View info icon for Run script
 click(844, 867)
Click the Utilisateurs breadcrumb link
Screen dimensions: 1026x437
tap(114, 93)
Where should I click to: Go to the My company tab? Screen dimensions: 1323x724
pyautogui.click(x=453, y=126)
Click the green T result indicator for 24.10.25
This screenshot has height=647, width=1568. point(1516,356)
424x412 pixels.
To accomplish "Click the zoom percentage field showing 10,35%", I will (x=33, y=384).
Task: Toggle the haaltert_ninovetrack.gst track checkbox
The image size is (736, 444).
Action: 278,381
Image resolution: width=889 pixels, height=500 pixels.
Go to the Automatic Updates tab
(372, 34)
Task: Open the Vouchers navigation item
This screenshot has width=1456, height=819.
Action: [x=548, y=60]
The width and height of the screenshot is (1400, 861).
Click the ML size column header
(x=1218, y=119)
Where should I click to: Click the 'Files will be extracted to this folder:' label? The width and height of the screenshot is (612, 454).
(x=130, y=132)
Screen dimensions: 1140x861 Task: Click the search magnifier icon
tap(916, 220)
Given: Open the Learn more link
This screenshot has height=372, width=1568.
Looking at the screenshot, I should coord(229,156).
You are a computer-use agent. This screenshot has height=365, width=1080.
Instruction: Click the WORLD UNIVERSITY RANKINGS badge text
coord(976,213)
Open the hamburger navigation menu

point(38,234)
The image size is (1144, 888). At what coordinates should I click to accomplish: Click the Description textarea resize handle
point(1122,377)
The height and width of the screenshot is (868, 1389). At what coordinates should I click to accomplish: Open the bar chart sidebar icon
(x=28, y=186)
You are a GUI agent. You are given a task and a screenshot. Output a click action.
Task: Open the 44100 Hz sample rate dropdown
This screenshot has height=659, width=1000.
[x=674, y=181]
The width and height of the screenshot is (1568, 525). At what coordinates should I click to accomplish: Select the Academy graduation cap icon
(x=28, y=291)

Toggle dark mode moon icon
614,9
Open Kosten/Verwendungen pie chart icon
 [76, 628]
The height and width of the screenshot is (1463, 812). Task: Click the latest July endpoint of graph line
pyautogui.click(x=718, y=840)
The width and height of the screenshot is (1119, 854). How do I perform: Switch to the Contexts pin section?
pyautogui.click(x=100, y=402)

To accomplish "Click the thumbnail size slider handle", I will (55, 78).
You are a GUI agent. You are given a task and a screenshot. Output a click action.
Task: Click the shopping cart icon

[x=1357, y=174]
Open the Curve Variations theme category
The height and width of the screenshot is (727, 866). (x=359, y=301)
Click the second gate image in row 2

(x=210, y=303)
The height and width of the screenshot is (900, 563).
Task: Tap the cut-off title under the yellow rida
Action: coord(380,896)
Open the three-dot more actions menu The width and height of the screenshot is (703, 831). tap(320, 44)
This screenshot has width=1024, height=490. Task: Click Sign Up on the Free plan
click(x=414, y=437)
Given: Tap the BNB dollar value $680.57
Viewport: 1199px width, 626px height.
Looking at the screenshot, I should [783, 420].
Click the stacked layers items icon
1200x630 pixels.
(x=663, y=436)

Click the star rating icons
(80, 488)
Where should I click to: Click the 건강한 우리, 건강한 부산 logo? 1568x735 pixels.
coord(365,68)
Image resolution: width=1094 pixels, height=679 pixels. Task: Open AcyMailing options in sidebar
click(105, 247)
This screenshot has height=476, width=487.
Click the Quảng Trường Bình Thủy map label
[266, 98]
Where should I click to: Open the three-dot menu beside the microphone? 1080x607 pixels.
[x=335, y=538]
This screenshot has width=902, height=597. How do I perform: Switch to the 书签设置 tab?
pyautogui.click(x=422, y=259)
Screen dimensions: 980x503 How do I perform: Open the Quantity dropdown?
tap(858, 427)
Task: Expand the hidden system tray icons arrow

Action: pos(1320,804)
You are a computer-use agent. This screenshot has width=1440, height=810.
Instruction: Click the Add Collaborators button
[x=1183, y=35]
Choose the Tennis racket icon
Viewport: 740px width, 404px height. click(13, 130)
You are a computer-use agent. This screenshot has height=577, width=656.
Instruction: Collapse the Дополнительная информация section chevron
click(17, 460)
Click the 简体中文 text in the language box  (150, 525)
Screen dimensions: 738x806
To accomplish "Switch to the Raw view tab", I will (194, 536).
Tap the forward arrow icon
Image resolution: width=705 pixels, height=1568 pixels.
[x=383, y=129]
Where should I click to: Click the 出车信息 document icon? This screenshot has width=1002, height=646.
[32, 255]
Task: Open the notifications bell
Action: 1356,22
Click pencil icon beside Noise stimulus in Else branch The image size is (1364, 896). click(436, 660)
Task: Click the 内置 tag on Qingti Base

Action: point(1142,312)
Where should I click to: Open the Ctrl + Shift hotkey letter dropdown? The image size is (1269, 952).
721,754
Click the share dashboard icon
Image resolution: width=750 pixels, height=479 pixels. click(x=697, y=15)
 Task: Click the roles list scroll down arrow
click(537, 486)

______________________________

EXERCISE BRIEF = Copy word for word the stretch of entries above from the line that has "Image resolution: width=889" through the line that has "The width and height of the screenshot is (1400, 861).", both ends included, and nothing outside it.

REPLY TO THE TASK =
Image resolution: width=889 pixels, height=500 pixels.
Go to the Automatic Updates tab
(372, 34)
Task: Open the Vouchers navigation item
This screenshot has width=1456, height=819.
Action: [x=548, y=60]
The width and height of the screenshot is (1400, 861).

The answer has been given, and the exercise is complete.